Below is a gallery of photos of that day (prior to the arrests) opposite Albert Park in 1991 after Hawke announced Australia’s involvement in the Gulf war … a political decision that has turned out to be the most ill-conceived, tragic, life destroying road to war that even the protagonists from inside and outside Iraq now belatedly label as a huge mistake.

Often comparisons are made with mobilisations against the Vietnam War. Both in 1991 and again in 2003 there were expectations that the big numbers would result in even greater mobilisation as with the anti-war moratoria in 1970 in Brisbane.

Vietnam
My reading of the anti-vietnam war mobilisation (I came in as a second year medical student at the second anti-vietnam war moratorium in 1970) was that the union movement and the peace movement were meeting and organising together long before the marches got big (as they were by 1970).

At the IPAN forum recently the chairprson said Peace is unions business but unions were non-existent at the workshops at Trades Hall during Talisman Sabre war games. Warships came into Brisbane port before and after Talisman Sabre yet there were no attempts to mobilise against them, not links formed even with the Maritime Union of Australia MUA. Union work is not glamorous nor is it fun, it is mostly hard slog.

In Phil O’Brien’s book Towards peace, a workers journey, he describes meetings in the late 1960s of rank & file unionists, students and housewives. It was these groups that brought about the big mobilisations during the moratoriums that came later as much as Students for a Democratic Society SDS and other revolutionary organisations. These groups were important on campus but the anti-war movement grew large because of what was happening off-campus.

Political parties
The only mainstream party to oppose the Gulf war in the 1990s, the Australian Democrats, lies in the dustbin of history, many of its former members sought refuge in the Greens.

The International Socialists (IS, at the time of the gulf war called the ISO for International Socialist Organisation) are long since disbanded with their dedicated cadre dispersed among refugee, anti-globalisation, peace and civil liberties movements. The Democratic Socialist Party started up the Green Left Weekly at that time and it still survives even though the party itself merged with the IS and other groups to form the Socialist Alliance.
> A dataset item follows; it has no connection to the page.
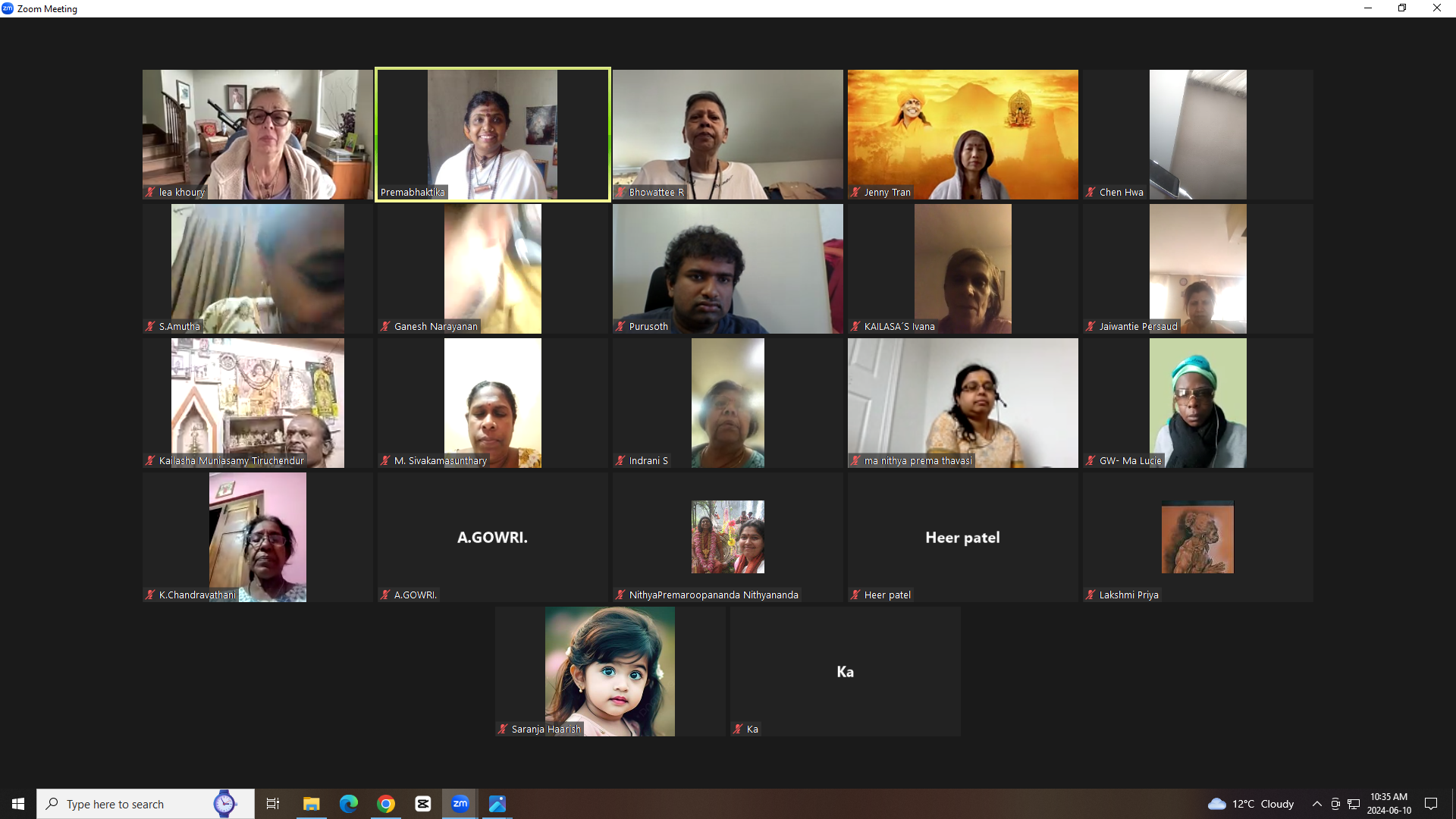Click the Windows Start button

18,804
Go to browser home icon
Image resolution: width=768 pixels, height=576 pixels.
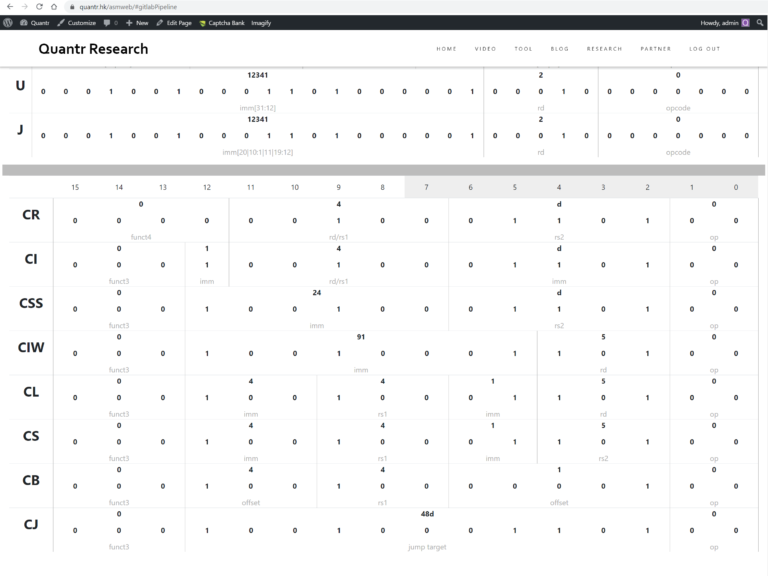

Singer-songwriter Chris Bailey from the Saints sang for the unions on May Day in Brisbane some years ago … I think after Kevin Rudd won the 2007 election (not sure). The punks involvement in politics was tenuous at best.

Direct Action
I have not discussed direct action in this reflection. It is best left to the activists themselves especially when they bear the brunt of state repression. For the record, I will say this: activists went to the Gulf from Australia and camped out in the desert prior to Desert Storm. They hooked up with peace activists from other countries until Saddam Hussein’s troops kicked them out.

Similarly activists camped out at Shoalwater Bay during Talisman Sabre exercises in 2015 (see graphic above), this time arrested and brought to court with fines between $500 – $1,000.

Historic film
Finally here is a video of the Anti-Uranium Movement and Peace Movement in 1982. The rally was organised by the Queensland Peace Committee, chaired by Senator George Georges. Speakers at that rally were Cheryl Buchanan (from the black land rights movement), John Campbell (representing the Brisbane City Council). Singers were Penny Glass and Nat Trumachi. Groups included ALP, Peace and Nuclear Disarmament, Campaign Against Nuclear Power (CANP), Palestinian Human Rights Association, Solidarity with El Salvadore, International Socialists, Socialist Party, the Communist Party and other peace groups and organisations. Apologies, the speed of the video is slow.

Ian Curr
July 2015

Footnote: The photos of the 1991 march and rally were shot by Reiner Irmer c/- PO Box 488 Sth Brisbane 4101.

 

2 thoughts on “Gulf War: Reflection on Unions, Punks, Pilgrims, Peace and Protest

  1. robin taubenfeld says:

    Hey Ian! For some reason I need a password to view this? Is that right? thanks! peace robin

    Date: Sun, 19 Jul 2015 01:37:53 +0000 To: robintaubenfeld@hotmail.com

    1. BushTelegraph says:

      Thnx for your interest … still in draft.